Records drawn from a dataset
☆ ☆ ☆

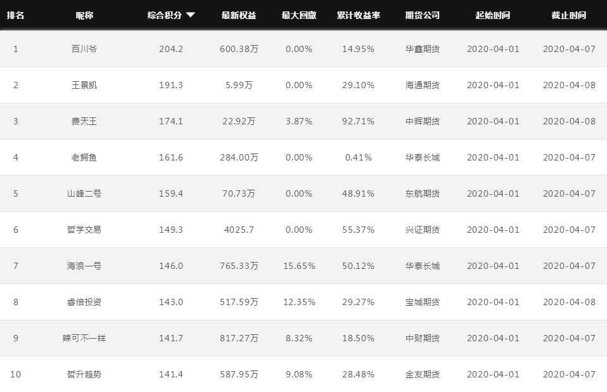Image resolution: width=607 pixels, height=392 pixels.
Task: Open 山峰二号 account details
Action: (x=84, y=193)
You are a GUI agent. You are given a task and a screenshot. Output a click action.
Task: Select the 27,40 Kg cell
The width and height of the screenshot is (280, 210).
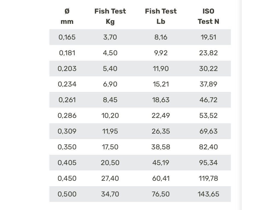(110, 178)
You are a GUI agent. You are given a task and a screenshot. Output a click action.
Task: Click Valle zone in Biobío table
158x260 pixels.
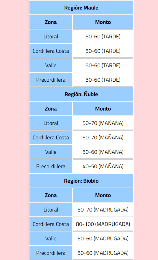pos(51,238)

☆ ☆ ☆

[ASSIGNED TASK] Say again, word for word, every line from the one with "Task: Click Valle zone in Biobío table" through the last line of the data above, minus the pictures.

[EXERCISE OUTPUT]
Task: Click Valle zone in Biobío table
158x260 pixels.
pos(51,238)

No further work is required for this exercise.